In a controversial 4-3 decision, the court deemed the commonwealth’s incest laws inapplicable to step-parents due to “consanguinity,” or the blood-relation requirement of current Massachusetts law.
In the SJC’s majority opinion, Justice Robert Cordy wrote that “by its plain language,” state law “selects for criminal punishment those relationships listed in the marriage statute that are relationships of consanguinity.”
The commonwealth’s incest law states that “persons within degrees of consanguinity within which marriages are prohibited” who engage in sexual activity of any kind “shall be punished by imprisonment in the state prison” for up to 20 years.
Several dissenting justices concluded that the majority’s decision was invalid and ill-founded.
“It is self-evident” that legislators intended the incest law to include stepfamily relationships by “referring to, and incorporating, the marriage prohibition statutes,” wrote Justice John Greaney in his dissenting opinion.
In the case, 60-year-old Dawud Rahim was charged with incest after raping his stepdaughter. The court dismissed the incest charges but allowed two counts of rape to stand. The rape charge carries a maximum penalty of life in prison. Rahim was also charged with six counts of videotaping sex acts with his stepdaughter and six counts of wiretapping for recording the acts without consent.
Nancy Hathaway, the Suffolk County prosecutor in Commonwealth vs. Rahim, said she was “a little bit surprised” by the SJC’s ruling, though she noted that the court left the door open to legislators to change the incest law to include step-parents.
“The District Attorney’s Office is going to propose a legislative amendment to plug this gap in the law,” Hathaway added.

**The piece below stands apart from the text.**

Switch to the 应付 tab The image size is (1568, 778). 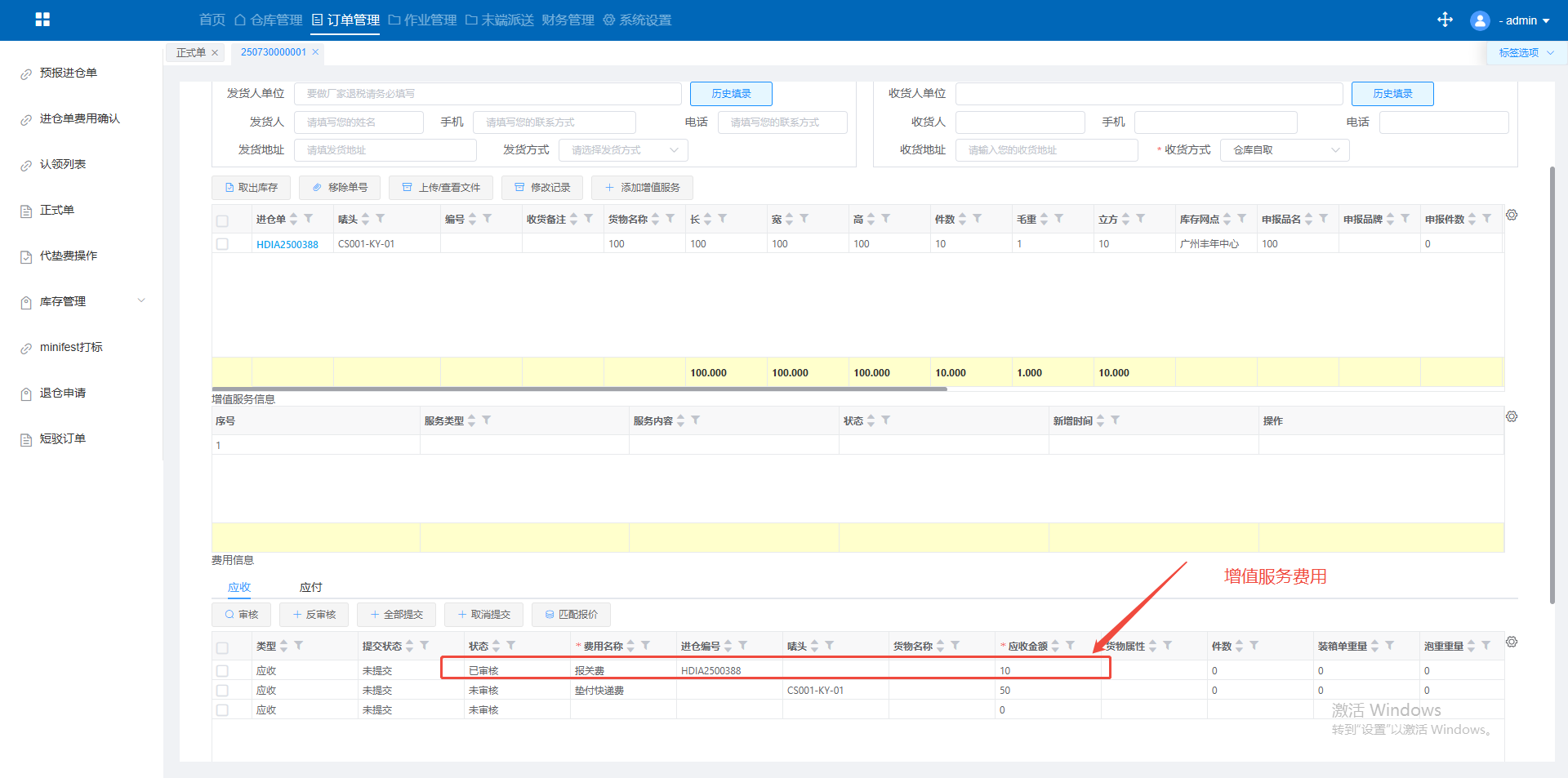(310, 587)

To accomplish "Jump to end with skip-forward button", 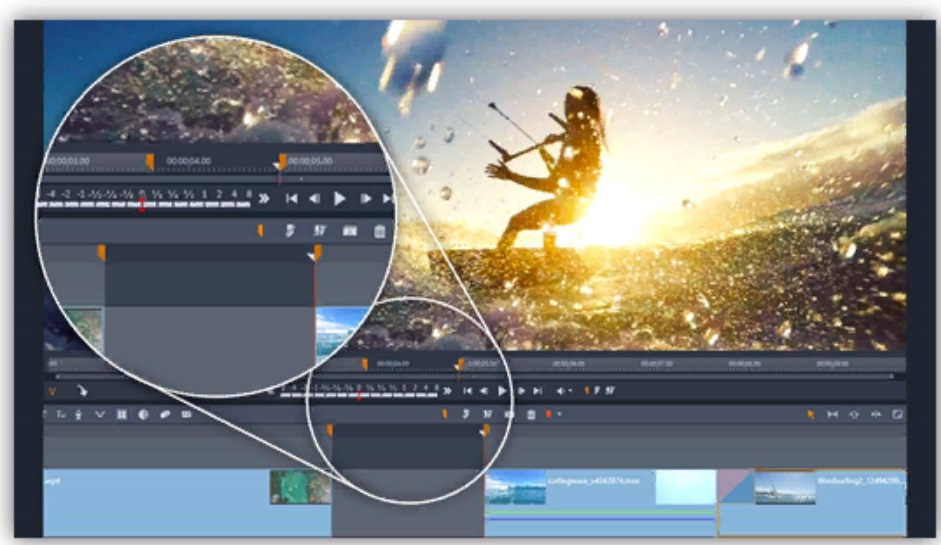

Hathaway recalled a case, Commonwealth vs. Smith, in which the nature of incestuous relationships was discussed. The Legislature immediately amended the incest laws to include different forms of sexual behavior but failed to include a statute that would incriminate non-blood relatives.

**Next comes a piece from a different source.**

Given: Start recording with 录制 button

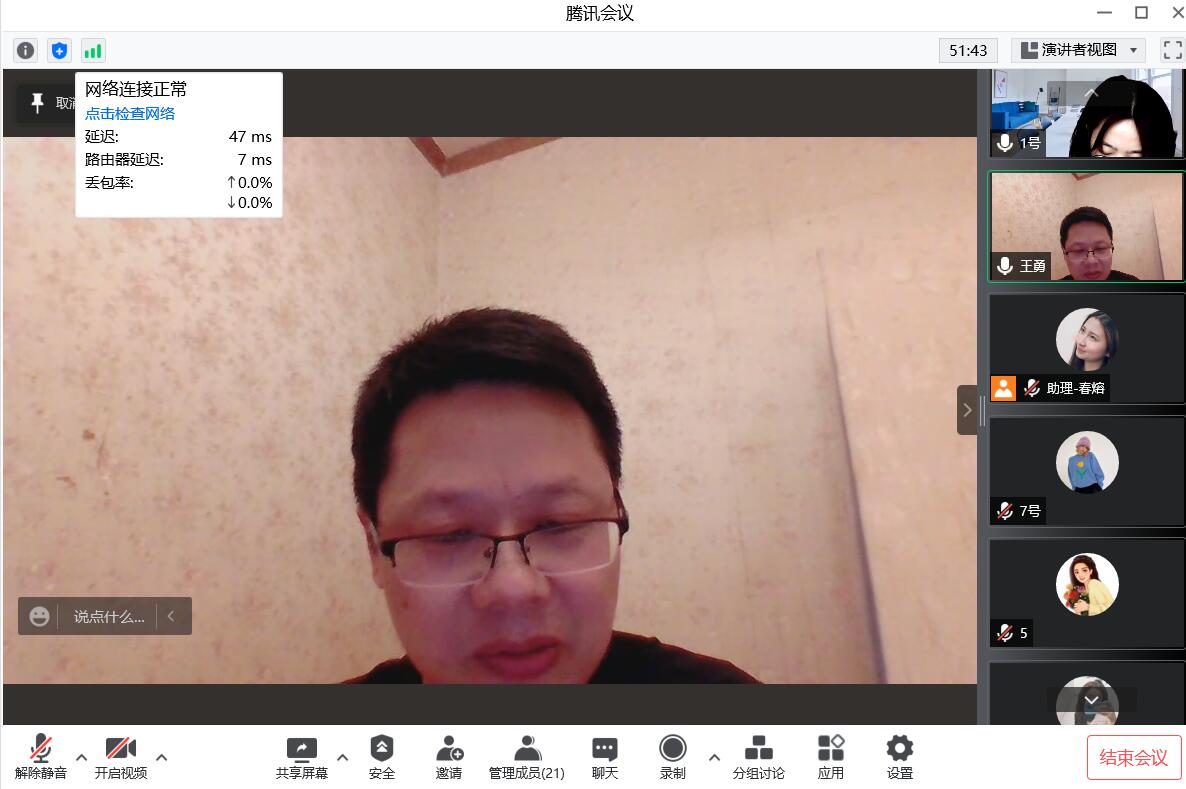Looking at the screenshot, I should (x=673, y=757).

Because of this, “the defense [in Commonwealth vs. Rahim] had a legal argument to dismiss incest charges,” Hathaway said.
Wendy Murphy, a professor in the New England School of Law, said she was skeptical of the court’s decision and hopes the Massachusetts Legislature will amend incest statutes to include step-parents, though she believes that some legislators have misguided principles on this subject.
“Unlike when they amended the incest statute to include abuse other than intercourse, there might actually be a few ‘Woody Allens’ on the hill who think there’s some type of freedom in excluding step-parents from incest laws,” she said in an email. “Of course, this would be an endorsement of a kind of entitlement – not freedom – an entitlement of the worst kind where the powerful parent can exploit a trust position and cause harm to a vulnerable and dependent child. It’s terrible really.
“Incest [law],” Murphy continued, “is designed to prevent exploitation of the extraordinary power parents (and adults in parental positions) have over children. The point is to deter exploitation and punish those who take advantage of their power by harming the defenseless.”
Murphy cited a 1998 SJC decision involving child abuse in which the court said child abuse “is not limited to the abuse of one’s own child but means the abuse of any child,” despite no specific legal statute.
Based on that ruling, Murphy said the court should have ruled differently in Commonwealth vs. Rahim.
Critics of Monday’s decision, quoted in an Associated Press article, wondered why the SJC did not cite the “changing realities of the American family,” which was the basis for their November decision to authorize gay marriage.
Gay and Lesbian Advocates and Defenders, a pro-gay-rights legal organization, and the Coalition for Marriage, an anti-gay marriage, pro-traditional families organization, both declined to comment.